>> Begin

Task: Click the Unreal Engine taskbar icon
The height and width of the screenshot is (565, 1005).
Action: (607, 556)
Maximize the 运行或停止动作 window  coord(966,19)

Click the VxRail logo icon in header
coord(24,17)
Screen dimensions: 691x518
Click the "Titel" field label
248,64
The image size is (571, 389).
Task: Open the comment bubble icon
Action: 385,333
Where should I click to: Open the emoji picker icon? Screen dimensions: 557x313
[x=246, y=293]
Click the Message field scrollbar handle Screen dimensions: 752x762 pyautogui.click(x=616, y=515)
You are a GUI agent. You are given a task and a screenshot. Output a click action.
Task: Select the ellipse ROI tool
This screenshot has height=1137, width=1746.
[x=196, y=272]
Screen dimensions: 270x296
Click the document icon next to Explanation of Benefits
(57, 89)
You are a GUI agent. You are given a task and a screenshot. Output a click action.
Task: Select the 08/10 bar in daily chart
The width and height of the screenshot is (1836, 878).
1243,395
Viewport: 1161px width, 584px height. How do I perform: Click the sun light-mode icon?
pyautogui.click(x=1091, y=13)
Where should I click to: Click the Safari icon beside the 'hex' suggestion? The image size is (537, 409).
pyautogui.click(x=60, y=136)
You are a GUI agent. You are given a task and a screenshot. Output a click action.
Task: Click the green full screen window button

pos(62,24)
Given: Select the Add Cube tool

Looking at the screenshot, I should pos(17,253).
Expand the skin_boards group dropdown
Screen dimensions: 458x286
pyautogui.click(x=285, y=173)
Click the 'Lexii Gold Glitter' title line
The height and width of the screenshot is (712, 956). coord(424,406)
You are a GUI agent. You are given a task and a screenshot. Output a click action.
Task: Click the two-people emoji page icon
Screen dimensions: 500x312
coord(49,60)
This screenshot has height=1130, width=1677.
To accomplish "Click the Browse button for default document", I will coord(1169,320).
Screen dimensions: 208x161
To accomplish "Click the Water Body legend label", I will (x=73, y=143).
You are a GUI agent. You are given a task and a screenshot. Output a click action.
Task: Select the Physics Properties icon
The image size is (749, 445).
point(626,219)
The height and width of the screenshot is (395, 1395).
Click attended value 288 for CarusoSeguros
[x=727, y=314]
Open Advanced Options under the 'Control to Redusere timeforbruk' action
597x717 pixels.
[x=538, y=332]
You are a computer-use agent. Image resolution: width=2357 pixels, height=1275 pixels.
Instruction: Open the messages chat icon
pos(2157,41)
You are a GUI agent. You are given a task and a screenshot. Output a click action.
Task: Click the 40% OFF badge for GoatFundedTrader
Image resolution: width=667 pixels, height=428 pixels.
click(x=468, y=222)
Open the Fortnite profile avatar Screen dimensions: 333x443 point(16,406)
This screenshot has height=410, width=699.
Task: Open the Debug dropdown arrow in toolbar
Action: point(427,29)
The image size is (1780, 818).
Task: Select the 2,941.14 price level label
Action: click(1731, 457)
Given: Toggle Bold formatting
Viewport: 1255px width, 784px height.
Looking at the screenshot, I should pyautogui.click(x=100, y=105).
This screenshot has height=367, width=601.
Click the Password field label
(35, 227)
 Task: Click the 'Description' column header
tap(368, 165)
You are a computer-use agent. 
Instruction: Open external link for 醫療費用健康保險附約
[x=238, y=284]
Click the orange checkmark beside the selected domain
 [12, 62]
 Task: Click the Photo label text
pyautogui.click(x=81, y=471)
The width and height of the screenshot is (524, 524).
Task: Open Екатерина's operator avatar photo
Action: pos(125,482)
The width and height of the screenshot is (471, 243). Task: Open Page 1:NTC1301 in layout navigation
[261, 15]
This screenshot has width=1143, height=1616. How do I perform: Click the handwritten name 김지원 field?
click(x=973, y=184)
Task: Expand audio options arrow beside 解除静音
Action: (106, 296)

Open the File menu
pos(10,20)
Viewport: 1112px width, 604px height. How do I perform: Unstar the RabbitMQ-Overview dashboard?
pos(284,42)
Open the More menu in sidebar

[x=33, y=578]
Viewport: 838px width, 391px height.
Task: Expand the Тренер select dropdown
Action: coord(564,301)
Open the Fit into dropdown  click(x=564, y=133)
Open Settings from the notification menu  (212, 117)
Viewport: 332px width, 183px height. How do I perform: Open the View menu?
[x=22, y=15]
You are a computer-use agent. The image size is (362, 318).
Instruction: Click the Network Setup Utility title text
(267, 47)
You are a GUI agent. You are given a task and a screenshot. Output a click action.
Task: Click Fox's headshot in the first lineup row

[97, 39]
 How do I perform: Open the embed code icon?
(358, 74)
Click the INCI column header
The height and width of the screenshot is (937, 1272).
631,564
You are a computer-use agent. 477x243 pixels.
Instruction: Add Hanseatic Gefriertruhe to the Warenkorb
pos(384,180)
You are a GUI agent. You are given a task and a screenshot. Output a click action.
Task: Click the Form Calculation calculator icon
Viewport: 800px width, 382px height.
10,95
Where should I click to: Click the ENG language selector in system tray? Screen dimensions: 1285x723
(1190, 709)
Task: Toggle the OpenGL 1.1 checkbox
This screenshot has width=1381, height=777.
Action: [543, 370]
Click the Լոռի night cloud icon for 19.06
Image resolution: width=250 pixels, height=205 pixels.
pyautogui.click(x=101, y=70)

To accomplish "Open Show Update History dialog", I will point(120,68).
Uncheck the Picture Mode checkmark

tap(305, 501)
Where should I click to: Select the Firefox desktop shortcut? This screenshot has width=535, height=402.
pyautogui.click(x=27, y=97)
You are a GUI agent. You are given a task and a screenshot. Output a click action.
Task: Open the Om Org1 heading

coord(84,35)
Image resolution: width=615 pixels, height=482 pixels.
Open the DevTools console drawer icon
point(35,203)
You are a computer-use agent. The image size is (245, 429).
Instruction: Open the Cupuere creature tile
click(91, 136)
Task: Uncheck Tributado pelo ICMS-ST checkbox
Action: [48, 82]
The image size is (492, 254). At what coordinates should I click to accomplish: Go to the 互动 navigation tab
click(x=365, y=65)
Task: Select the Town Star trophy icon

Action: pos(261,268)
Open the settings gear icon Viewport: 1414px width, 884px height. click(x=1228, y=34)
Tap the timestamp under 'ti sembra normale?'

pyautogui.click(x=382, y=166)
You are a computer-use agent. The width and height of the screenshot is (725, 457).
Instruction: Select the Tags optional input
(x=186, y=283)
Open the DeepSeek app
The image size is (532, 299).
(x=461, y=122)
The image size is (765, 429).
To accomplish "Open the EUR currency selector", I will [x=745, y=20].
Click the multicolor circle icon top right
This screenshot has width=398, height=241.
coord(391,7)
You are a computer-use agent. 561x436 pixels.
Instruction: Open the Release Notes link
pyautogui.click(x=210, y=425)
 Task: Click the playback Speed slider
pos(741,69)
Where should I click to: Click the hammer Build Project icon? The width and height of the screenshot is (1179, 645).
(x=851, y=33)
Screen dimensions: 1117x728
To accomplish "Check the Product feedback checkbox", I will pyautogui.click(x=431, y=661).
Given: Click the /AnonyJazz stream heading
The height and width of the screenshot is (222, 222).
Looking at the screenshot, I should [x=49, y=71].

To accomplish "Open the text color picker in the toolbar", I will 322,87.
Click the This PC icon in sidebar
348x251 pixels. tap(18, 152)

>> End

▸ **Aim of the task**: List each line of the rows above that contains the string "This". Case counts.

▸ **The completed task**:
This screenshot has height=1137, width=1746.
This screenshot has height=1130, width=1677.
This screenshot has height=410, width=699.
This screenshot has height=367, width=601.
This screenshot has width=1143, height=1616. How do I perform: Click the handwritten name 김지원 field?
This screenshot has width=1381, height=777.
Where should I click to: Select the Firefox desktop shortcut? This screenshot has width=535, height=402.
This screenshot has width=398, height=241.
Click the This PC icon in sidebar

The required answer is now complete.